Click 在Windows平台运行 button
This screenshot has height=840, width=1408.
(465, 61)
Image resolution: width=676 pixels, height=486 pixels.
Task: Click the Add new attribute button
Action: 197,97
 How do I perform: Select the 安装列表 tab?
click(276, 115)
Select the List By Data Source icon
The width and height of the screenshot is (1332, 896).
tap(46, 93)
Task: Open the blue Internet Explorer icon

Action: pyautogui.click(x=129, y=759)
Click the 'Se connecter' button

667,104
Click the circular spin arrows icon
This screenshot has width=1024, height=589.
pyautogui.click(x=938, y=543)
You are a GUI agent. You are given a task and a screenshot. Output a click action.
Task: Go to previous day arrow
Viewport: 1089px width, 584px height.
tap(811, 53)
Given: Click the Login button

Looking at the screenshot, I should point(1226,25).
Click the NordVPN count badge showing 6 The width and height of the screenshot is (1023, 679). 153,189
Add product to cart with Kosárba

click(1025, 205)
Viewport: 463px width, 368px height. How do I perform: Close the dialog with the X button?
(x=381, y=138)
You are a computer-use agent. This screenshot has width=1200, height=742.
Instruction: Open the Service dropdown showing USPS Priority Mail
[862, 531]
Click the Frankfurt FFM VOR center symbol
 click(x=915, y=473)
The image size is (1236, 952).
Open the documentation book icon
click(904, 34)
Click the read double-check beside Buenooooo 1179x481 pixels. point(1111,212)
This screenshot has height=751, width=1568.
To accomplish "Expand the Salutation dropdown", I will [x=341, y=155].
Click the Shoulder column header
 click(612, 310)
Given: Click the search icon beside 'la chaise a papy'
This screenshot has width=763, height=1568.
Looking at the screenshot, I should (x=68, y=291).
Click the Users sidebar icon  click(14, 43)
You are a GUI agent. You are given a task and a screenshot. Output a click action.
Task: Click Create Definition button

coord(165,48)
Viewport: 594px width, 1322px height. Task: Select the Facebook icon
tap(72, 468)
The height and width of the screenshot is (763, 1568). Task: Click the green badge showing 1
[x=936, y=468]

____________

=== YOUR OBJECTIVE ===
State how many lines in the material include the string "beside". Nothing other than the number is wanted.

=== COMPLETED EXERCISE ===
2